Beberapa waktu kemudian, warga dikejutkan ketika pihak pengelola menyatakan bahwa sertifikat HGB tidak dapat diterbitkan dan statusnya diganti menjadi perjanjian sewa 25 tahun, berlaku mulai tahun 2000 hingga 2025.

“Kami tidak pernah merasa menyewa. Kami sudah membayar penuh sejak awal sebagai pembelian. Ternyata sertifikat HGP yang diberikan bukan terbitan BPN, tapi dari Inkopal. Kami baru tahu belakangan”, katanya.

Warga juga mempertanyakan terbitnya Sertifikat Hak Pakai (HP) Nomor 477/2000 atas nama Kemenhan, yang menjadi dasar pengelola menerbitkan perjanjian sewa.
“Bangunan itu sudah berdiri dan sudah diperjualbelikan sejak 1997.

Bagaimana mungkin BPN menerbitkan Hak Pakai negara di atas bangunan komersial?. Itu juga bertentangan dengan SK Gubernur yang mengatur bahwa sertifikat HGB harus diterbitkan atas nama para pembeli”, jelasnya.

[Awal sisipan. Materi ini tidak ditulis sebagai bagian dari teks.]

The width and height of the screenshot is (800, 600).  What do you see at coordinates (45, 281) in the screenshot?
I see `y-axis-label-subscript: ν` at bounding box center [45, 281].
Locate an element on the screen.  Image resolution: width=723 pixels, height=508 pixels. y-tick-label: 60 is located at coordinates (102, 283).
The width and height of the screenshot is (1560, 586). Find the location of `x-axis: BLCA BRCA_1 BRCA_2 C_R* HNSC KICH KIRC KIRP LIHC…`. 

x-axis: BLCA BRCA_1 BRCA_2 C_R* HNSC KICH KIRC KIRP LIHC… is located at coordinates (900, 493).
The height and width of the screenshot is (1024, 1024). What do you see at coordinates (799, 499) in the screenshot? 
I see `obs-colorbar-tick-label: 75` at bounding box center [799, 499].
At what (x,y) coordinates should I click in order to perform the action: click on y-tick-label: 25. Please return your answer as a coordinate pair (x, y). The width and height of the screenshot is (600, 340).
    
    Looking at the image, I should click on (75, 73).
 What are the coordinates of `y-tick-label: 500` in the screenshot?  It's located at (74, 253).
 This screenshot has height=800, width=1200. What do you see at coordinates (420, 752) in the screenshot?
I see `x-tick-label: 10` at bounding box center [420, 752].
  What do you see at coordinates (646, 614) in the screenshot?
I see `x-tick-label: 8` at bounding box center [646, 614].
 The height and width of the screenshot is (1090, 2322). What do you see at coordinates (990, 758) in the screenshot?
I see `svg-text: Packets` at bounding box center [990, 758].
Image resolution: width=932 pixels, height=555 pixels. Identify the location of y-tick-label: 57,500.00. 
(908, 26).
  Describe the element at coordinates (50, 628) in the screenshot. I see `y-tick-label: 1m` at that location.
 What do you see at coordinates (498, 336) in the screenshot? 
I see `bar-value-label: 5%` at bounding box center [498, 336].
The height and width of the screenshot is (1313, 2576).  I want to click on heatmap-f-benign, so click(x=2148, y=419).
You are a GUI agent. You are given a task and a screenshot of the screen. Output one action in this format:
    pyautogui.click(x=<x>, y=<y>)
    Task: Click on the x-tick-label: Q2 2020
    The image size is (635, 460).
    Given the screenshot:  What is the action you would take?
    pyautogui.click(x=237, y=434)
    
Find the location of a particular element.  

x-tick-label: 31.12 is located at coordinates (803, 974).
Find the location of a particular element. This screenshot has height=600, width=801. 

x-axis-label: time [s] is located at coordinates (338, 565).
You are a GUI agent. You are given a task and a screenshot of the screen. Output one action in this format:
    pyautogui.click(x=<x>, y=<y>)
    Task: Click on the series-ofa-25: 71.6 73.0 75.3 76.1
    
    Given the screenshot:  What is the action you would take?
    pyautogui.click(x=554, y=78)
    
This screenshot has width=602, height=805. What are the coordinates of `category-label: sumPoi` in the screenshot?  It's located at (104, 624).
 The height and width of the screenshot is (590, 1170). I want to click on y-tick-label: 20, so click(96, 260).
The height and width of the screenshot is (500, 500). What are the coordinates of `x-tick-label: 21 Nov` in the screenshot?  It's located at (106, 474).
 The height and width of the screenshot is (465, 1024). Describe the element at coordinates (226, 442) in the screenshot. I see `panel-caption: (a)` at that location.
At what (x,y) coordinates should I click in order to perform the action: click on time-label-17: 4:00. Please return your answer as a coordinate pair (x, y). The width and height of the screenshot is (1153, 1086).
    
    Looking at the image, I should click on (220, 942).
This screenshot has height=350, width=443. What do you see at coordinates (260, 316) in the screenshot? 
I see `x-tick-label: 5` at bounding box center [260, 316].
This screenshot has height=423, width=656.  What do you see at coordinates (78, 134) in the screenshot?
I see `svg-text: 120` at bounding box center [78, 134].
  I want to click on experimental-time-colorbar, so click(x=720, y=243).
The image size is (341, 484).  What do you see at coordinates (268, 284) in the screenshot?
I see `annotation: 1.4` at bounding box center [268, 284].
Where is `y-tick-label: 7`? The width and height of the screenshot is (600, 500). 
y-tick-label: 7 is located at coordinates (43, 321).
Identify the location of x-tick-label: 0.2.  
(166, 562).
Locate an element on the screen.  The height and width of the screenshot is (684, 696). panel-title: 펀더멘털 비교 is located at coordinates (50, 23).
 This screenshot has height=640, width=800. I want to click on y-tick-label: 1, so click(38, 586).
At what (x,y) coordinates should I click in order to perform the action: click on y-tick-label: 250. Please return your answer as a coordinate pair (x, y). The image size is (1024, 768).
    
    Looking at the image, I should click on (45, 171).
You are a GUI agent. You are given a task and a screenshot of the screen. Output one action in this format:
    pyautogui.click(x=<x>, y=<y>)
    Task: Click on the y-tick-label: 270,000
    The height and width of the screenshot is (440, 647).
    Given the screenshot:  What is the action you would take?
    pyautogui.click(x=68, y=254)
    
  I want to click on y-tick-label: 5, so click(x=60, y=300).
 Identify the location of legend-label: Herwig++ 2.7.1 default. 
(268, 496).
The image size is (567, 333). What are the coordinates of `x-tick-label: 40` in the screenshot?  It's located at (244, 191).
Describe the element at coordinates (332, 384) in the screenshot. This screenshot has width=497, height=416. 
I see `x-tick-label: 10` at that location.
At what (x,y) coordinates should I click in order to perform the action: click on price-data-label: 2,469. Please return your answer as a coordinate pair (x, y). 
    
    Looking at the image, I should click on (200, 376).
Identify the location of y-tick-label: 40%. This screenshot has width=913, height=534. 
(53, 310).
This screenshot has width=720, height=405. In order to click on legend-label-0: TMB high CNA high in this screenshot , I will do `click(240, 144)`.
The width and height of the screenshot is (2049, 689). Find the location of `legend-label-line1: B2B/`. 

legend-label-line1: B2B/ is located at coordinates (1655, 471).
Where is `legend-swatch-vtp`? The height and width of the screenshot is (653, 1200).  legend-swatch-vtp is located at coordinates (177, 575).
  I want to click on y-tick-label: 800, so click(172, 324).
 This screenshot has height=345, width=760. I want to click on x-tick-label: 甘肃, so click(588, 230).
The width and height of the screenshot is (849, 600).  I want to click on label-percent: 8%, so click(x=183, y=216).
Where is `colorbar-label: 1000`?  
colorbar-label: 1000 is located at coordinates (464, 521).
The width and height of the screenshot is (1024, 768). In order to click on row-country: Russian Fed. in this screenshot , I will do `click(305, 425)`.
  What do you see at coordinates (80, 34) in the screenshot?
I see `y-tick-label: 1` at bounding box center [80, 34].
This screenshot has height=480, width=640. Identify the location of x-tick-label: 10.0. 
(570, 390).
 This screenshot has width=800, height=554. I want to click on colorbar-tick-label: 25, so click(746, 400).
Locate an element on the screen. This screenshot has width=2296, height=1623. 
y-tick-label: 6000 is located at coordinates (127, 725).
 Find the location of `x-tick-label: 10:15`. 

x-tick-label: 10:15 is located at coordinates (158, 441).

Atas dasar itu, warga mengajukan gugatan ke PTUN pada Juli 2025 untuk menguji keabsahan Sertifikat Hak Pakai tersebut. Saat proses hukum masih berjalan, Inkopal justru menerbitkan surat teguran yang meminta warga mengosongkan ruko bila tidak memperpanjang dan membayar uang sewa.

Selain persoalan sertifikat, warga juga mengeluhkan sejumlah pungutan yang dinilai tidak wajar, antara lain:

– IPL (Iuran Pemeliharaan Lingkungan) meningkat namun fasilitas tidak terpelihara

– Tarif air mencapai Rp56.000/m³, jauh di atas tarif resmi sekitar Rp17.500/m³
– Parkir lebih mahal bagi pemilik ruko dibanding pengunjung luar
“Tagihan air usaha seperti restoran bisa sampai Rp8–12 juta per bulan. Kadang angkanya tidak masuk akal”, ujarnya.
Menjelang 31 Desember 2025, warga meminta adanya kepastian hukum dan perlindungan dari pemerintah, khususnya dari BPN selaku institusi yang menerbitkan sertifikat.

“Kami hanya meminta proses hukum dihargai. Sertifikat yang kami gugat harus diuji keabsahannya. Kami berharap negara hadir agar rakyat tidak menjadi korban”, tutur warga tersebut.

Persidangan perkara ini akan dilanjutkan pada pekan depan dengan agenda pemeriksaan bukti. Hingga berita ini diturunkan, BPN Jakarta Utara dan Kementerian Pertahanan belum memberikan pernyataan resmi terkait perkembangan sengketa tersebut.